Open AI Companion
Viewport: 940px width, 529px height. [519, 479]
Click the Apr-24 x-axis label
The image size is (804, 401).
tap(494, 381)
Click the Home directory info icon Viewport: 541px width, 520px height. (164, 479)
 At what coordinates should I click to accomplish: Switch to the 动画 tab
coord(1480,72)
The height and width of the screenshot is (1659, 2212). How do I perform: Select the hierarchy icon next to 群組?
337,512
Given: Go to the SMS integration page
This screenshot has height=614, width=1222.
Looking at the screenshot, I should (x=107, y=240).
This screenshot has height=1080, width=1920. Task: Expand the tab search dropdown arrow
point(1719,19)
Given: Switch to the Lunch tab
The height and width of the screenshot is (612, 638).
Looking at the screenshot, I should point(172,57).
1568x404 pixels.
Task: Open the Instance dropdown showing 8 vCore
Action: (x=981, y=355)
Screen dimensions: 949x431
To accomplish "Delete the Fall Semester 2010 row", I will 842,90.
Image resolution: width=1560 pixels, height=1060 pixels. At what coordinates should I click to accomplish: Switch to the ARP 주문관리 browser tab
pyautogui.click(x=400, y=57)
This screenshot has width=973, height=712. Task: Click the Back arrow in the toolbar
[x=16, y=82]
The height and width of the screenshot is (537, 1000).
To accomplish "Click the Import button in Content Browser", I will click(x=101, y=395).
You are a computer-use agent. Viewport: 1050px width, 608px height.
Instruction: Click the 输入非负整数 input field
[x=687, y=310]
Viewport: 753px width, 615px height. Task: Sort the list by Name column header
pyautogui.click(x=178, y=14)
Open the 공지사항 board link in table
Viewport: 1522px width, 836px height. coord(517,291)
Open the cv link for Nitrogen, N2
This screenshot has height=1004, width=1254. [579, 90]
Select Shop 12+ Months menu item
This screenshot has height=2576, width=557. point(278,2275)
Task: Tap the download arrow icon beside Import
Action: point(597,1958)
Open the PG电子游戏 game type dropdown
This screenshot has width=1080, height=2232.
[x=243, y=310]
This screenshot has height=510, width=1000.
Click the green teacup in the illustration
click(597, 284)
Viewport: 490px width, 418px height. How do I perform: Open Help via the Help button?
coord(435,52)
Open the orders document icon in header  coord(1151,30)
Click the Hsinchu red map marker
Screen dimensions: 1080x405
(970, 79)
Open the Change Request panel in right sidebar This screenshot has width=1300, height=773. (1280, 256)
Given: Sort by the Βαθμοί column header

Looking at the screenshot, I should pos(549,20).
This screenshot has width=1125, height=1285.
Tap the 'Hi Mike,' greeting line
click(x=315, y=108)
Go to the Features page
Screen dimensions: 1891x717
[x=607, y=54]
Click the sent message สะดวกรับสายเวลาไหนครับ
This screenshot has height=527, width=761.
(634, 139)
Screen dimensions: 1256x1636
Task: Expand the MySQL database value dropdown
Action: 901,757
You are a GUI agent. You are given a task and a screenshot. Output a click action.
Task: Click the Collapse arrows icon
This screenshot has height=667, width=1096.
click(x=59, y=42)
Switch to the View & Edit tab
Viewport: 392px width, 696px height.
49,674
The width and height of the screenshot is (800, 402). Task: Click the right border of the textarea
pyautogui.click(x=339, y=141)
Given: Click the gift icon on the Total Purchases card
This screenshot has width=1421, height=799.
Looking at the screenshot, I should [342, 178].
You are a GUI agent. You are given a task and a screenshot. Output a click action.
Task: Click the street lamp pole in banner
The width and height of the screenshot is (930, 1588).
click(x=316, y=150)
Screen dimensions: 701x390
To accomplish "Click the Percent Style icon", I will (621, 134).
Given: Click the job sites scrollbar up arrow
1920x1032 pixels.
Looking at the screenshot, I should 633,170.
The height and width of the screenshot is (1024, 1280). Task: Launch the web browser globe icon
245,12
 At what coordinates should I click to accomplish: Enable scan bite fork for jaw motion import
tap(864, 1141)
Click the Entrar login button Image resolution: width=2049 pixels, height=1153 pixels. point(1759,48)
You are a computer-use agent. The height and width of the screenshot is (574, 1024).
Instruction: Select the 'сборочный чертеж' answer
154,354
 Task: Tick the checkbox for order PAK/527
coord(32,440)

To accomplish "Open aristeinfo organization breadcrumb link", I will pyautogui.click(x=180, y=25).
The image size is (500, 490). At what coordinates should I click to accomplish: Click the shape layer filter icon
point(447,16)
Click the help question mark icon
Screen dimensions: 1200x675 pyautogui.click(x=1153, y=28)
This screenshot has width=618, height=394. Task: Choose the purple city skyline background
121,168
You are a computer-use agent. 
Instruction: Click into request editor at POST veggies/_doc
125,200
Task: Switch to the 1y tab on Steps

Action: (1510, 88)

• • • •

Reproduce every one of the rows above word for word, changing nothing.

Open AI Companion
Viewport: 940px width, 529px height. [519, 479]
Click the Apr-24 x-axis label
The image size is (804, 401).
tap(494, 381)
Click the Home directory info icon Viewport: 541px width, 520px height. (164, 479)
 At what coordinates should I click to accomplish: Switch to the 动画 tab
coord(1480,72)
The height and width of the screenshot is (1659, 2212). How do I perform: Select the hierarchy icon next to 群組?
337,512
Given: Go to the SMS integration page
This screenshot has height=614, width=1222.
Looking at the screenshot, I should (x=107, y=240).
This screenshot has height=1080, width=1920. Task: Expand the tab search dropdown arrow
point(1719,19)
Given: Switch to the Lunch tab
The height and width of the screenshot is (612, 638).
Looking at the screenshot, I should point(172,57).
1568x404 pixels.
Task: Open the Instance dropdown showing 8 vCore
Action: (x=981, y=355)
Screen dimensions: 949x431
To accomplish "Delete the Fall Semester 2010 row", I will 842,90.
Image resolution: width=1560 pixels, height=1060 pixels. At what coordinates should I click to accomplish: Switch to the ARP 주문관리 browser tab
pyautogui.click(x=400, y=57)
This screenshot has width=973, height=712. Task: Click the Back arrow in the toolbar
[x=16, y=82]
The height and width of the screenshot is (537, 1000).
To accomplish "Click the Import button in Content Browser", I will click(x=101, y=395).
You are a computer-use agent. Viewport: 1050px width, 608px height.
Instruction: Click the 输入非负整数 input field
[x=687, y=310]
Viewport: 753px width, 615px height. Task: Sort the list by Name column header
pyautogui.click(x=178, y=14)
Open the 공지사항 board link in table
Viewport: 1522px width, 836px height. coord(517,291)
Open the cv link for Nitrogen, N2
This screenshot has height=1004, width=1254. [579, 90]
Select Shop 12+ Months menu item
This screenshot has height=2576, width=557. point(278,2275)
Task: Tap the download arrow icon beside Import
Action: point(597,1958)
Open the PG电子游戏 game type dropdown
This screenshot has width=1080, height=2232.
[x=243, y=310]
This screenshot has height=510, width=1000.
Click the green teacup in the illustration
click(597, 284)
Viewport: 490px width, 418px height. How do I perform: Open Help via the Help button?
coord(435,52)
Open the orders document icon in header  coord(1151,30)
Click the Hsinchu red map marker
Screen dimensions: 1080x405
(970, 79)
Open the Change Request panel in right sidebar This screenshot has width=1300, height=773. (1280, 256)
Given: Sort by the Βαθμοί column header

Looking at the screenshot, I should pos(549,20).
This screenshot has width=1125, height=1285.
Tap the 'Hi Mike,' greeting line
click(x=315, y=108)
Go to the Features page
Screen dimensions: 1891x717
[x=607, y=54]
Click the sent message สะดวกรับสายเวลาไหนครับ
This screenshot has height=527, width=761.
(634, 139)
Screen dimensions: 1256x1636
Task: Expand the MySQL database value dropdown
Action: 901,757
You are a GUI agent. You are given a task and a screenshot. Output a click action.
Task: Click the Collapse arrows icon
This screenshot has height=667, width=1096.
click(x=59, y=42)
Switch to the View & Edit tab
Viewport: 392px width, 696px height.
49,674
The width and height of the screenshot is (800, 402). Task: Click the right border of the textarea
pyautogui.click(x=339, y=141)
Given: Click the gift icon on the Total Purchases card
This screenshot has width=1421, height=799.
Looking at the screenshot, I should [342, 178].
You are a GUI agent. You are given a task and a screenshot. Output a click action.
Task: Click the street lamp pole in banner
The width and height of the screenshot is (930, 1588).
click(x=316, y=150)
Screen dimensions: 701x390
To accomplish "Click the Percent Style icon", I will (621, 134).
Given: Click the job sites scrollbar up arrow
1920x1032 pixels.
Looking at the screenshot, I should 633,170.
The height and width of the screenshot is (1024, 1280). Task: Launch the web browser globe icon
245,12
 At what coordinates should I click to accomplish: Enable scan bite fork for jaw motion import
tap(864, 1141)
Click the Entrar login button Image resolution: width=2049 pixels, height=1153 pixels. point(1759,48)
You are a computer-use agent. The height and width of the screenshot is (574, 1024).
Instruction: Select the 'сборочный чертеж' answer
154,354
 Task: Tick the checkbox for order PAK/527
coord(32,440)

To accomplish "Open aristeinfo organization breadcrumb link", I will pyautogui.click(x=180, y=25).
The image size is (500, 490). At what coordinates should I click to accomplish: Click the shape layer filter icon
point(447,16)
Click the help question mark icon
Screen dimensions: 1200x675 pyautogui.click(x=1153, y=28)
This screenshot has width=618, height=394. Task: Choose the purple city skyline background
121,168
You are a computer-use agent. 
Instruction: Click into request editor at POST veggies/_doc
125,200
Task: Switch to the 1y tab on Steps

Action: (1510, 88)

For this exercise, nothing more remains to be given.